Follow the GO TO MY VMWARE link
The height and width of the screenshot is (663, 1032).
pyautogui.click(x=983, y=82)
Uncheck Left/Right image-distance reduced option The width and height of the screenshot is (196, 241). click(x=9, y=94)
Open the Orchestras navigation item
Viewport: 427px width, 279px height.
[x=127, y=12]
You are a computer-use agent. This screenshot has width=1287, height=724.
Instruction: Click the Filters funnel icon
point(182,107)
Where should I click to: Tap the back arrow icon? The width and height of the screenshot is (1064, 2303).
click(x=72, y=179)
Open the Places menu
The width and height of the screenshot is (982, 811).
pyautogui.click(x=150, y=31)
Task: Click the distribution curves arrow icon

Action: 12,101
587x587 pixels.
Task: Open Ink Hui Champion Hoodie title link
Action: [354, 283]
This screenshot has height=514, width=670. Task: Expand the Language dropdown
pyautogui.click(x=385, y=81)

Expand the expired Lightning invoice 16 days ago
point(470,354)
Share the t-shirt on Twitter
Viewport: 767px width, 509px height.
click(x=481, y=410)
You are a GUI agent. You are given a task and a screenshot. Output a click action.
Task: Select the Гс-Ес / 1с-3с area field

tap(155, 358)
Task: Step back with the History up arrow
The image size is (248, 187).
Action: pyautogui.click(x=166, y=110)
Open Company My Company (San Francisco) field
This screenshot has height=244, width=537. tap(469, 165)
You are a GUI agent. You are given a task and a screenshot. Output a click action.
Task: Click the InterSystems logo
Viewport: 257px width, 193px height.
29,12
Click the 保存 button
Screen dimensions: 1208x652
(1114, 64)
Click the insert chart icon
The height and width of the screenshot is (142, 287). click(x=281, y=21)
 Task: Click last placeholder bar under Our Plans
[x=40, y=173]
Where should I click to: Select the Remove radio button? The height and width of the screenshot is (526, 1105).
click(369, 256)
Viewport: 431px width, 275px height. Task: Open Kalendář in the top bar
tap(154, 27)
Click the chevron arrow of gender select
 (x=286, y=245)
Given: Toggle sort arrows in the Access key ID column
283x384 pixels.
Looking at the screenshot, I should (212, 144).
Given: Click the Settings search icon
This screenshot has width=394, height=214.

^^^^

### TASK DETAILS
The records above must each be restated exactly as they stand.

### TASK OUTPUT
Follow the GO TO MY VMWARE link
The height and width of the screenshot is (663, 1032).
pyautogui.click(x=983, y=82)
Uncheck Left/Right image-distance reduced option The width and height of the screenshot is (196, 241). click(x=9, y=94)
Open the Orchestras navigation item
Viewport: 427px width, 279px height.
[x=127, y=12]
You are a computer-use agent. This screenshot has width=1287, height=724.
Instruction: Click the Filters funnel icon
point(182,107)
Where should I click to: Tap the back arrow icon? The width and height of the screenshot is (1064, 2303).
click(x=72, y=179)
Open the Places menu
The width and height of the screenshot is (982, 811).
pyautogui.click(x=150, y=31)
Task: Click the distribution curves arrow icon

Action: 12,101
587x587 pixels.
Task: Open Ink Hui Champion Hoodie title link
Action: [354, 283]
This screenshot has height=514, width=670. Task: Expand the Language dropdown
pyautogui.click(x=385, y=81)

Expand the expired Lightning invoice 16 days ago
point(470,354)
Share the t-shirt on Twitter
Viewport: 767px width, 509px height.
click(x=481, y=410)
You are a GUI agent. You are given a task and a screenshot. Output a click action.
Task: Select the Гс-Ес / 1с-3с area field

tap(155, 358)
Task: Step back with the History up arrow
The image size is (248, 187).
Action: pyautogui.click(x=166, y=110)
Open Company My Company (San Francisco) field
This screenshot has height=244, width=537. tap(469, 165)
You are a GUI agent. You are given a task and a screenshot. Output a click action.
Task: Click the InterSystems logo
Viewport: 257px width, 193px height.
29,12
Click the 保存 button
Screen dimensions: 1208x652
(1114, 64)
Click the insert chart icon
The height and width of the screenshot is (142, 287). click(x=281, y=21)
 Task: Click last placeholder bar under Our Plans
[x=40, y=173]
Where should I click to: Select the Remove radio button? The height and width of the screenshot is (526, 1105).
click(369, 256)
Viewport: 431px width, 275px height. Task: Open Kalendář in the top bar
tap(154, 27)
Click the chevron arrow of gender select
 (x=286, y=245)
Given: Toggle sort arrows in the Access key ID column
283x384 pixels.
Looking at the screenshot, I should (212, 144).
Given: Click the Settings search icon
This screenshot has width=394, height=214.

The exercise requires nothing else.